Another study that suggests a Y chromosome prone to infertility.

Evidence for the association of Y-chromosome haplogroups with susceptibility to spermatogenic failure in a Chinese Han population

Evidence for the association of Y-chromosome haplogroups with susceptibility to spermatogenic failure in a Chinese Han population

Yang Y, Ma M, Li L, Zhang W, Xiao C, Li S, Ma Y, Tao D, Liu Y, Lin L, Zhang S.
Department of Medical Genetics and State Key Laboratory of Biotherapy, West China Hospital, West China Medical School, Sichuan University, Chengdu, P R China.

INTRODUCTION: Y chromosomes are genetically highly variable due to frequent structural rearrangements. The variations may create a genetic background for the susceptibility to Y-related spermatogenic impairment, although few data have been accumulated about the possible correlation between the Y-chromosome haplotype and the predisposition of men to spermatogenic failure.

 OBJECTIVE: To investigate the possible association of Y-chromosome background with spermatogenic failure.

METHODS: The distribution of 18 Y-chromosome haplogroups was compared between 414 infertile men with azoospermia or oligozoospermia and 262 normozoospermic men with or without AZFc deletions in a Han population of Southwest China.
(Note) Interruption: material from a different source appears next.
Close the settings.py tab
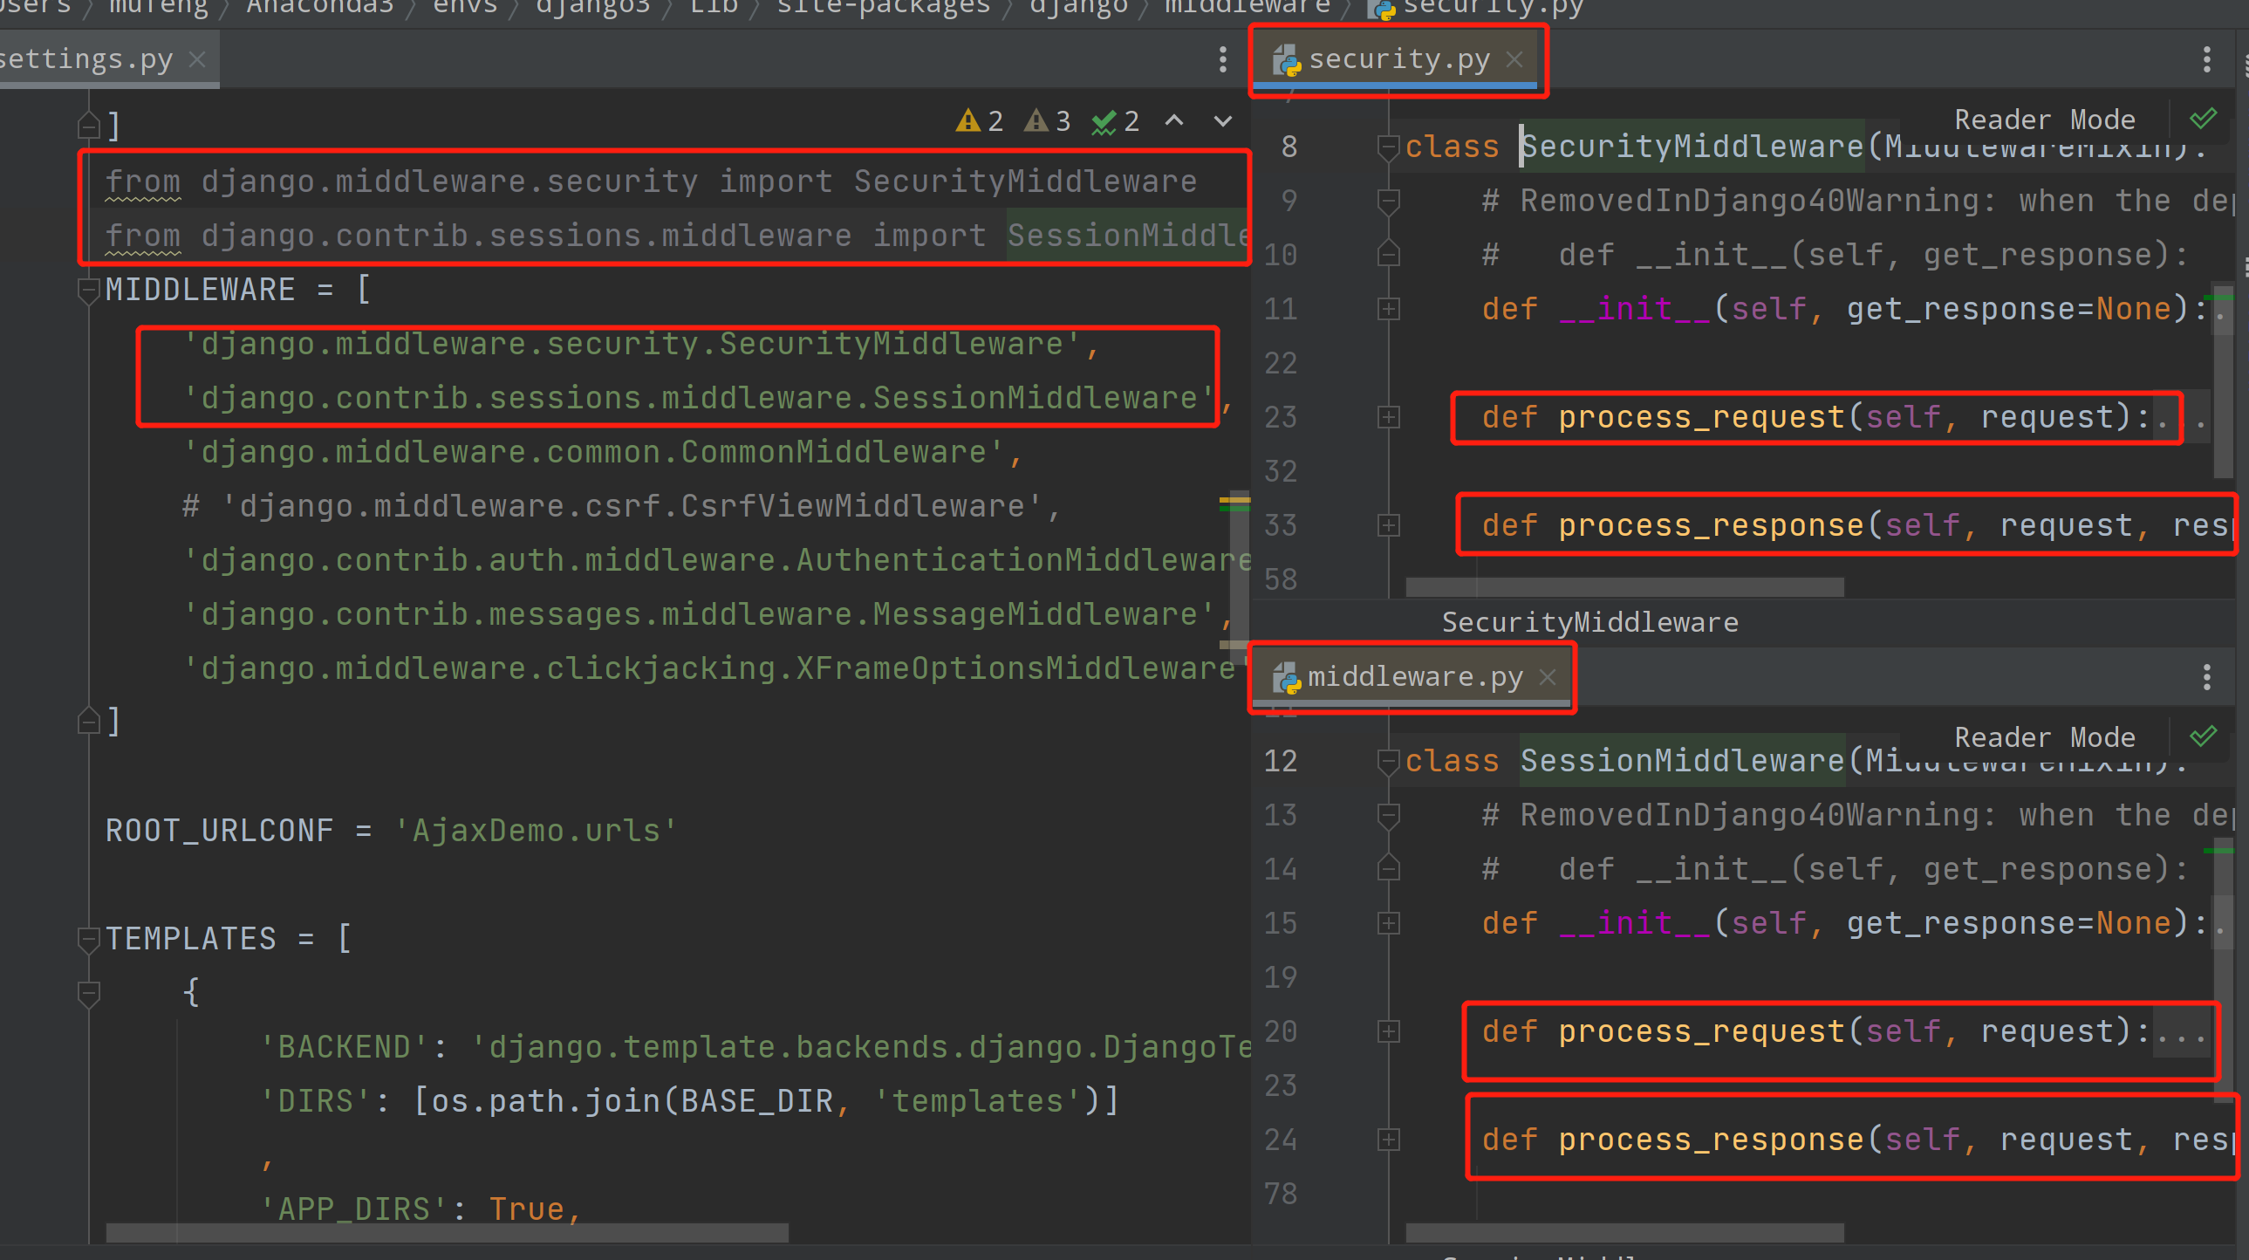[x=197, y=59]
RESULTS: A significant population difference in Y-haplogroup distribution was found between the groups of normozoospermia and azoospemia or oligozoospermia, and between the patient groups with oligozoospermia and azoospermia without AZFc deletions. Interpopulation comparison of Y haplogroup frequencies showed that the distribution of the haplogroups C, K* and O3* were significantly different between the groups.

CONCLUSION: This study provides evidence for the association of Y-chromosome background with impaired spermatogenesis, suggesting that Y variations play a role in the occurrence and even the severity of spermatogenic failure. Furthermore, both AZFc deletions and other Y-chromosome structural variations may be important for determining the susceptibility to spermatogenic failure. Our findings emphasise the necessity of more extensive study on Y-chromosome variations for better understanding of spermatogenesis and its pathology.

I’m very pro the idea of the Y chromsome being subject to natural selection. Some types being better sperm producers than others would explain that.